Infrastructure of England Golf
The English Golf Union merged with the English Women's Golf Association on 1st January 2012 to form England Golf, the governing body for all amateur golf in England.
England Golf is one of the largest sports governing bodies in England looking after the interests of over 1,900 golf clubs and 770,000 men and women club members.
Responsible for the training of the country’s top amateur golfers, England Golf also organises all the major English amateur championships. England Golf works to actively encourage new golfers and increase the continued interest and participation in golf through its golf development initiative ‘Get into Golf’.
England Golf also maintains a uniform system of handicapping, administering and applying the Rules approved by the Council of National Golf Unions.
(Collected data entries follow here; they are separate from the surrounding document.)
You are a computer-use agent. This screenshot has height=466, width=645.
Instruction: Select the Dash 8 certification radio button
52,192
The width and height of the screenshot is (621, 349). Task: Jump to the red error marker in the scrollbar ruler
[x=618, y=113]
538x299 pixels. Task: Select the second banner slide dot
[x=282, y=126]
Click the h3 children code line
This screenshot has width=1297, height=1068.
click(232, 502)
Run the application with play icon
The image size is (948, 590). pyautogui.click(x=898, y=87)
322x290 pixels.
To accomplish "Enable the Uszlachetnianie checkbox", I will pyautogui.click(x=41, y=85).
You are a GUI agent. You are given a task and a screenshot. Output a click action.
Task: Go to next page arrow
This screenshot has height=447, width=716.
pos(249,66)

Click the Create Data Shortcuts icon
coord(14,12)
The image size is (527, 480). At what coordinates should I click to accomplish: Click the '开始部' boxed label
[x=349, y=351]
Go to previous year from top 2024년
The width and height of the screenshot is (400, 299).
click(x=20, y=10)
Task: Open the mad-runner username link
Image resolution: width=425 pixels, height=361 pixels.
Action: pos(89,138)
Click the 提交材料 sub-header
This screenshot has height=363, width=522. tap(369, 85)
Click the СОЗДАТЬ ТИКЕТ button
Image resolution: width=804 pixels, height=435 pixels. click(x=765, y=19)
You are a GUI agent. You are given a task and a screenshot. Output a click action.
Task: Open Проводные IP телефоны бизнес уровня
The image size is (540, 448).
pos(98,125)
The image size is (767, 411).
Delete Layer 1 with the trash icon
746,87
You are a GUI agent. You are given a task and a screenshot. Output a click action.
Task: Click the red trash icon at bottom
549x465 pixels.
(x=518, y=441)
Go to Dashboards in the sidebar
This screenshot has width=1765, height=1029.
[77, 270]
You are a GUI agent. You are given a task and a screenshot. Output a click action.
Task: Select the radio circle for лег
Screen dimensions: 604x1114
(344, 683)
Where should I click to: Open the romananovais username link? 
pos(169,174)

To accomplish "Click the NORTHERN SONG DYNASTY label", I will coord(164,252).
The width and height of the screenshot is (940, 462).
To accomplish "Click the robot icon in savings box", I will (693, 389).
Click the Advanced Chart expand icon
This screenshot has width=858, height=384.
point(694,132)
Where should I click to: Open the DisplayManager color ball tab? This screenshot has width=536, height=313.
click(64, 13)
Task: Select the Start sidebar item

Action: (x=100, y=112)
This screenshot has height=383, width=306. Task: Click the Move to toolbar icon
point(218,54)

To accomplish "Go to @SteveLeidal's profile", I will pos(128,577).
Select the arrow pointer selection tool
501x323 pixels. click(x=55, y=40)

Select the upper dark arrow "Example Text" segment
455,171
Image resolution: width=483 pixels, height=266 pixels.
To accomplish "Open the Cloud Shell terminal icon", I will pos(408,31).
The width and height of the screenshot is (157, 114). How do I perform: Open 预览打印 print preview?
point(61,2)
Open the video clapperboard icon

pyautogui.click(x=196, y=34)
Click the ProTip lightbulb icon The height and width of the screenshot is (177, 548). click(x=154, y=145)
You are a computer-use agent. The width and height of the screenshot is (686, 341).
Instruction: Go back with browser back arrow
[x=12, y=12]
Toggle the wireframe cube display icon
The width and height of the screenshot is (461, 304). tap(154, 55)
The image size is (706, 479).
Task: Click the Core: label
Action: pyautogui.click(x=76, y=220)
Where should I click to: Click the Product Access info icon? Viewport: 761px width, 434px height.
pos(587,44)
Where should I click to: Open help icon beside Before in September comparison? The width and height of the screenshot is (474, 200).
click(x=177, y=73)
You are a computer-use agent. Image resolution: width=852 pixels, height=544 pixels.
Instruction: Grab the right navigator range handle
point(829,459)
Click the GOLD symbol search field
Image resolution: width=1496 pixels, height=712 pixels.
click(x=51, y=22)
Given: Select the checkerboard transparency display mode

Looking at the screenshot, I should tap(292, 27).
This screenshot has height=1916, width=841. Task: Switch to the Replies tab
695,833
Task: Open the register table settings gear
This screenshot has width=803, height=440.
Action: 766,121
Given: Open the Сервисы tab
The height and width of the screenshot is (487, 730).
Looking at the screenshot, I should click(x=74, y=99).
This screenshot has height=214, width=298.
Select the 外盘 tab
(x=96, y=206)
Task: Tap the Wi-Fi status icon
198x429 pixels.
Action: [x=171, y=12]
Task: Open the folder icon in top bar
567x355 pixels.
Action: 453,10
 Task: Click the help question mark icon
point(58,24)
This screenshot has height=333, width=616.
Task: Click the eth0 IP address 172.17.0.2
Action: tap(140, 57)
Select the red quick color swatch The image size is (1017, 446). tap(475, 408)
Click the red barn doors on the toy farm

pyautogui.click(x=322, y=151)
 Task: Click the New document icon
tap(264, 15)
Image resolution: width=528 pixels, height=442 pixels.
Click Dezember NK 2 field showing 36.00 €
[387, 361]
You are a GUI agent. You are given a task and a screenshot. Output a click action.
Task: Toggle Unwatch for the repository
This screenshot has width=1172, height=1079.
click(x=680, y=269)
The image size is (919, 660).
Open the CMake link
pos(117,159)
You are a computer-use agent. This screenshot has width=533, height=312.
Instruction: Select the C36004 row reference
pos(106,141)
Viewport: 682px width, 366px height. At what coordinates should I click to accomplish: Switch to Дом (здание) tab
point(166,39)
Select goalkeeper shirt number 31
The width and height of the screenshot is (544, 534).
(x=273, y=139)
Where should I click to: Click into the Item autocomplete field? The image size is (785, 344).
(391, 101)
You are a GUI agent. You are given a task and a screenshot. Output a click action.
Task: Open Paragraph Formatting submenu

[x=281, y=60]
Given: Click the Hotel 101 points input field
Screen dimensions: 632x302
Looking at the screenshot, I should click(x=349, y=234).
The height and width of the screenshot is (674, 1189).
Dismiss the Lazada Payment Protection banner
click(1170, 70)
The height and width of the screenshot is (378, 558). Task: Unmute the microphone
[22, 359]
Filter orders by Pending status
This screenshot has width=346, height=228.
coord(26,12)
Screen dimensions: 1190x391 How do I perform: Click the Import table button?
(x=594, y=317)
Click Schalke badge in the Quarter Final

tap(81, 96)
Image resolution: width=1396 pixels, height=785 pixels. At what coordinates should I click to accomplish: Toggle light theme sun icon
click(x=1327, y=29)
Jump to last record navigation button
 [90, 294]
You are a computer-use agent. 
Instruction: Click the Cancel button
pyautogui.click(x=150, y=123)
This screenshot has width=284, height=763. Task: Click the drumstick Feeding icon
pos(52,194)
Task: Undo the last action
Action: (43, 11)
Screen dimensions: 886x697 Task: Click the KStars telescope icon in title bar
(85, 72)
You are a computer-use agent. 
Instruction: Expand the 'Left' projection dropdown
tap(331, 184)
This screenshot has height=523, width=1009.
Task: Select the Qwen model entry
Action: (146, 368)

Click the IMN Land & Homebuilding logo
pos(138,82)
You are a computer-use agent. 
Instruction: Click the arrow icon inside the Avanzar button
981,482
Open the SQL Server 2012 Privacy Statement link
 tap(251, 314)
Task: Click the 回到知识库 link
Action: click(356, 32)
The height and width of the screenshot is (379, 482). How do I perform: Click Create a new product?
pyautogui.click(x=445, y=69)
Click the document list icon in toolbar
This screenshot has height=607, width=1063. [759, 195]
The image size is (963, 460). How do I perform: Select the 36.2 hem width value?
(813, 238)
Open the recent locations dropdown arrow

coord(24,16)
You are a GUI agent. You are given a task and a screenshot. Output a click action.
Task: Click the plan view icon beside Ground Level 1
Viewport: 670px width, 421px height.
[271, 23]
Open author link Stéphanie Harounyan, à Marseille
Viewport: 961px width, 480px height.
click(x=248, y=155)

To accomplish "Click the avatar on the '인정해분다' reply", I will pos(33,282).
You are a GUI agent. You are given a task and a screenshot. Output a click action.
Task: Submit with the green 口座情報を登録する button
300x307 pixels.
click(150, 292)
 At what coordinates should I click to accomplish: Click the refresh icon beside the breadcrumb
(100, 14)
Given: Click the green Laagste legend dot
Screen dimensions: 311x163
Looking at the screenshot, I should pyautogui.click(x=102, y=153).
England Golf is a member of The England Golf Partnership (EGP) together with the PGA and supported by the Golf Foundation and Sport England. Their Whole Sport Plan for golf identifies how England will achieve its vision of becoming ‘The Leading Golf Nation in the World by 2020’ from grass roots right through to elite level.”
The English Golf Union Limited (EGU) served as the governing body of male amateur golf in England since it was founded in 1924. Based at the National Golf Centre in Woodhall Spa it is a non-profit organisation run for the benefit of the game and its players. In 1995 the EGU acquired Woodhall Spa Golf Club and built an additional course and academy to create the National Golf Centre. The National Golf Centre is now the home of English amateur golf and provides a top class coaching environment for the National Squads as well as excellent golfing facilities that are available to all players, whatever their handicap.
The English Women’s Golf Association (EWGA) was the governing body for women’s and girls’ amateur golf in England and came into being on 1 January 2008. It replaced the English Ladies’ Golf Association, which was formed in 1952. EWGA also administered the charity, the EWGA Trust, which provides grant to encourage girls to start and stay in golf.
The majority of England Golf funding comes from affiliation fees paid by golfers which funds the core activities of the organisation. Members of each affiliated club pay an annual subscription to their County Union (men) or County Association (women) and to England Golf.